KMP-MATCHER runs in Θ(n) by a similar aggregate amortized argument on q.

Total: Θ(m) preprocessing + Θ(n) matching = Θ(n + m)

How π Replaces δ

When the automaton is in state q and reads character a = T[i]:

  1. If a = P[q+1]: match continues, move to state q + 1 (no need for π)
  2. If a ≠ P[q+1]: iterate through states in π*(q) = {π[q], π[π[q]], ...} in decreasing order until finding a state q' where P[q'+1] = a, then move to q' + 1. If no such state exists, move to state 0 (or 1 if P[1] = a)
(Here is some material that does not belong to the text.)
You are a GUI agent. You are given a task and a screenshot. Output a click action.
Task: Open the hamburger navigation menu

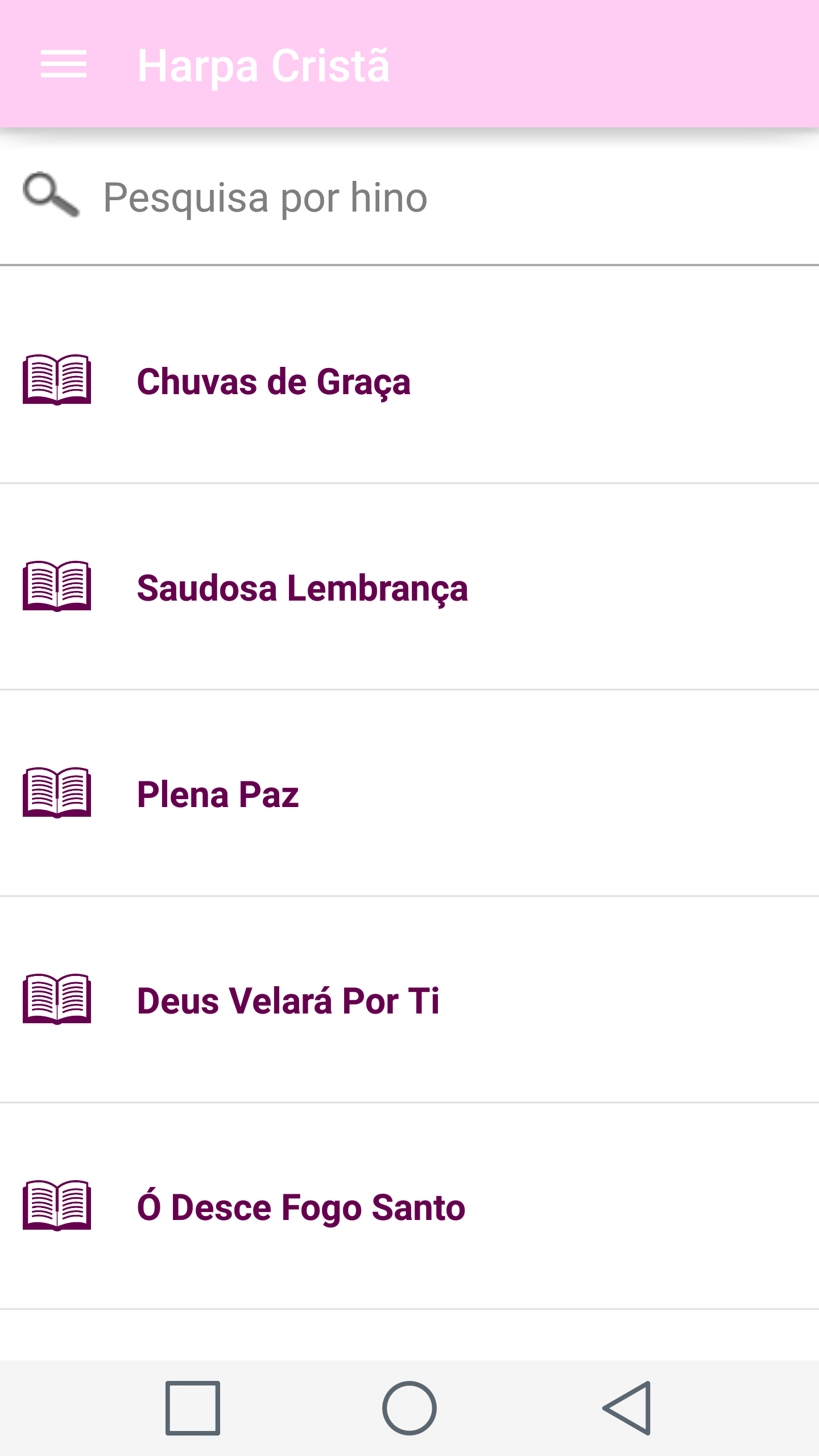click(x=63, y=64)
Prefix-Function Iteration Lemma (Lemma 32.5)

Define π*(q) = {π[q], π^(2)[q], π^(3)[q], ..., 0} (iterating π until reaching 0).

Then:

π*(q) = {k : k < q and P_k ⊐ P_q}

That is, iterating π enumerates all prefixes of P that are proper suffixes of P_q.

Correctness

  • COMPUTE-PREFIX-FUNCTION: At the start of each for-loop iteration, k = π[q−1]. Lines 6–9 adjust k to the correct value of π[q] using Corollary 32.7:

    • If E_{q−1} = ∅ (no extendable prefix), then π[q] = 0
    • Otherwise, π[q] = 1 + max{k ∈ E_{q−1}}
    • where E_{q−1} = {k ∈ π*(q−1) : P[k+1] = P[q]}
  • KMP-MATCHER: Simulates FINITE-AUTOMATON-MATCHER — after processing T[i], the state q = σ(T_i). Correctness follows from Theorem 32.4 and the equivalence of the π-based transitions to the δ transitions.

Advantages over Finite Automaton Method

Finite AutomatonKMP
PreprocessingO(m|Σ|)Θ(m)
MatchingΘ(n)Θ(n)
SpaceO(m|Σ|) for δ tableO(m) for π array

KMP saves a factor of |Σ| in both preprocessing time and space by computing π instead of δ, while computing transitions "on the fly" during matching.